> _INPUT FOR THIS TASK_
=== Section Start ===

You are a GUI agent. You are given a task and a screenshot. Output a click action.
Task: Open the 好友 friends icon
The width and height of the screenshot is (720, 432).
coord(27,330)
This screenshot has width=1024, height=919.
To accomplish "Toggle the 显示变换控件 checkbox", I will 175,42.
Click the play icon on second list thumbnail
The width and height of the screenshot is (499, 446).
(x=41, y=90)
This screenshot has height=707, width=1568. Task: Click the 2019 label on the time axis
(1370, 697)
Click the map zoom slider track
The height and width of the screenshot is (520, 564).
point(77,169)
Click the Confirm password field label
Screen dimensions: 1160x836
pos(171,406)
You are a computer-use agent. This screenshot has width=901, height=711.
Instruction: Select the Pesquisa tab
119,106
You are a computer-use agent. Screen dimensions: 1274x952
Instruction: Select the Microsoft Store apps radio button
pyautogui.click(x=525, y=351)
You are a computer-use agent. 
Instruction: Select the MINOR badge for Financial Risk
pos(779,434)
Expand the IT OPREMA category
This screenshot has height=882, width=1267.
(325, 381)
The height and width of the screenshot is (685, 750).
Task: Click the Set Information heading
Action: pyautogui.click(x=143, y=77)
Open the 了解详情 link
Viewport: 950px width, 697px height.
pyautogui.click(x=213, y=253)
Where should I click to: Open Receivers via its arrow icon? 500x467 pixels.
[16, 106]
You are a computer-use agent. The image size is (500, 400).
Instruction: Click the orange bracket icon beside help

=== Section End ===

> _GOAL OF THE EXERCISE_
Would you please return all lines from the listing above that contain "computer"?

> _EXERCISE RESPONSE_
You are a computer-use agent. This screenshot has width=901, height=711.
You are a computer-use agent. Screen dimensions: 1274x952
You are a computer-use agent. 
You are a computer-use agent. The image size is (500, 400).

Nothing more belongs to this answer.